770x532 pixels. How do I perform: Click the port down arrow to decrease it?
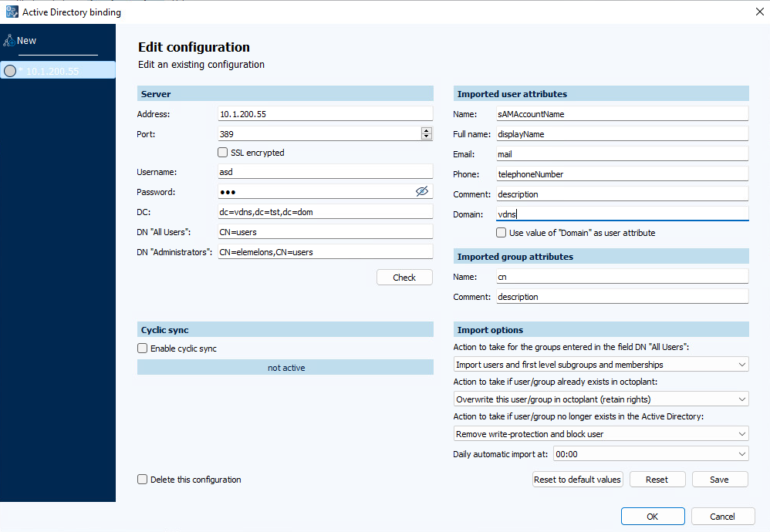coord(427,136)
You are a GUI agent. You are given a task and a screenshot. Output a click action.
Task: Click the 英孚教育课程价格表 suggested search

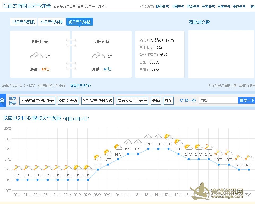[x=37, y=101]
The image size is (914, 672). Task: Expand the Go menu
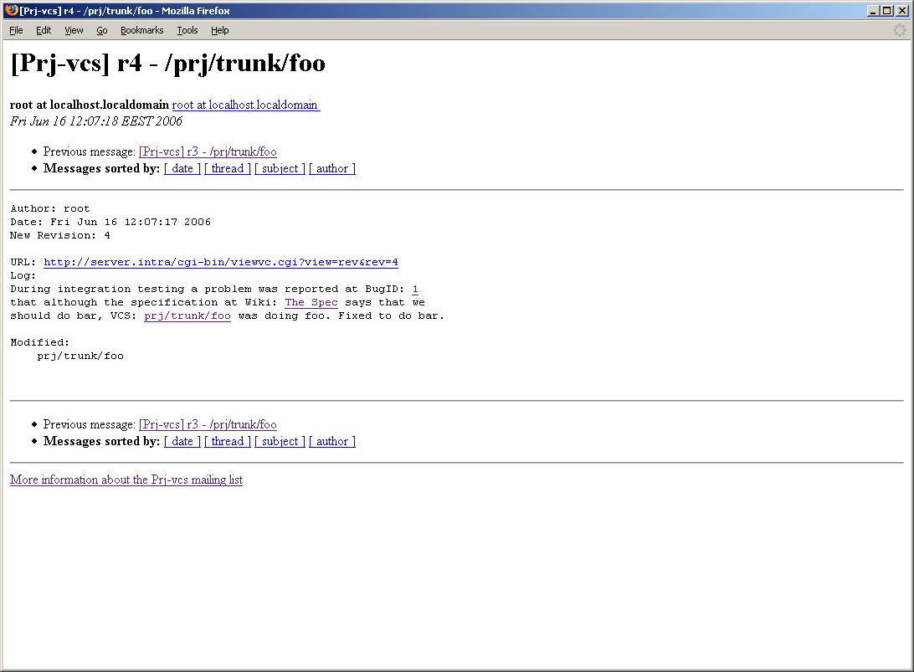pyautogui.click(x=101, y=30)
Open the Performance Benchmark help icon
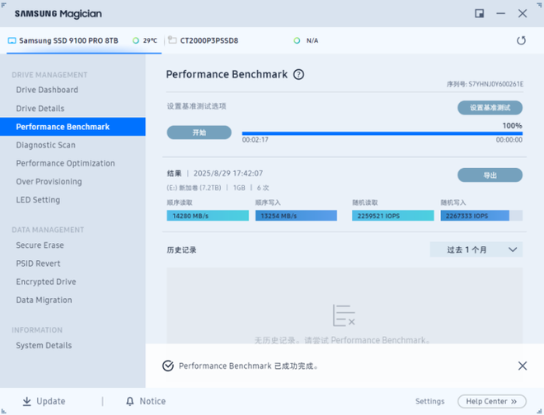 pyautogui.click(x=298, y=74)
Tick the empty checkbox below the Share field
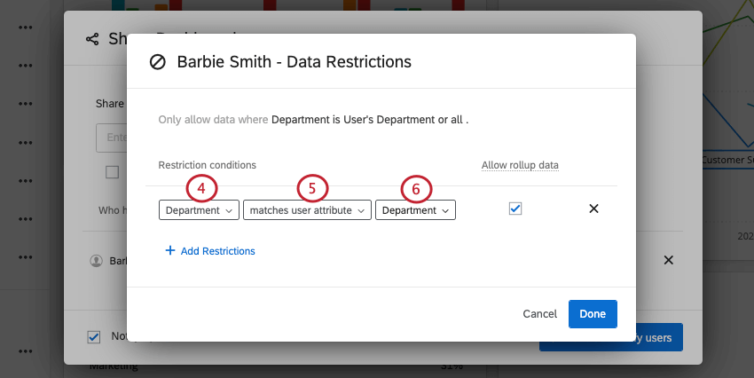The image size is (754, 378). coord(113,172)
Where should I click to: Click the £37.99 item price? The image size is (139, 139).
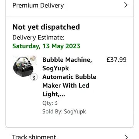click(117, 60)
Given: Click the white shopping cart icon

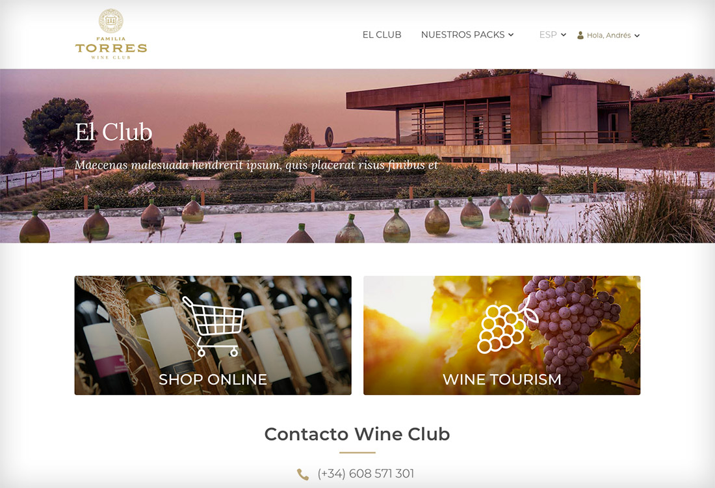Looking at the screenshot, I should (x=213, y=326).
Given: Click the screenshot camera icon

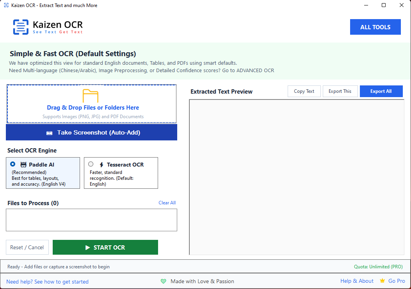Looking at the screenshot, I should click(49, 133).
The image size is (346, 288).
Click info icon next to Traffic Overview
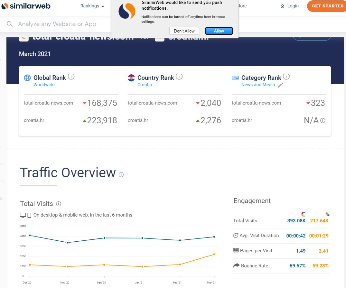pyautogui.click(x=121, y=174)
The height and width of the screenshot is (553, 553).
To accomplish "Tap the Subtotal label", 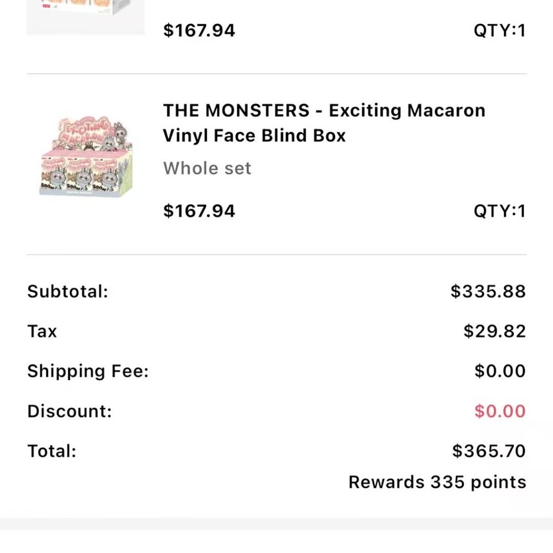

Exercise directions: Write the material out again exactly as it appears, dropping the pictures.

Solved exercise:
770x532 pixels. How do I perform: Click the port down arrow to decrease it?
coord(427,136)
You are a GUI agent. You are given a task and a screenshot. Output a click action.
Task: Click the 英孚教育课程价格表 suggested search

[x=37, y=101]
The image size is (914, 672). Task: Expand the Go menu
pyautogui.click(x=101, y=30)
Open the Performance Benchmark help icon
 pyautogui.click(x=298, y=74)
Tick the empty checkbox below the Share field
The image size is (754, 378). coord(113,172)
Where should I click to: Click the £37.99 item price? The image size is (139, 139).
click(117, 60)
Given: Click the white shopping cart icon

Looking at the screenshot, I should (x=213, y=326).
Given: Click the screenshot camera icon

Looking at the screenshot, I should click(49, 133).
The image size is (346, 288).
Click info icon next to Traffic Overview
pyautogui.click(x=121, y=174)
The height and width of the screenshot is (553, 553).
To accomplish "Tap the Subtotal label", 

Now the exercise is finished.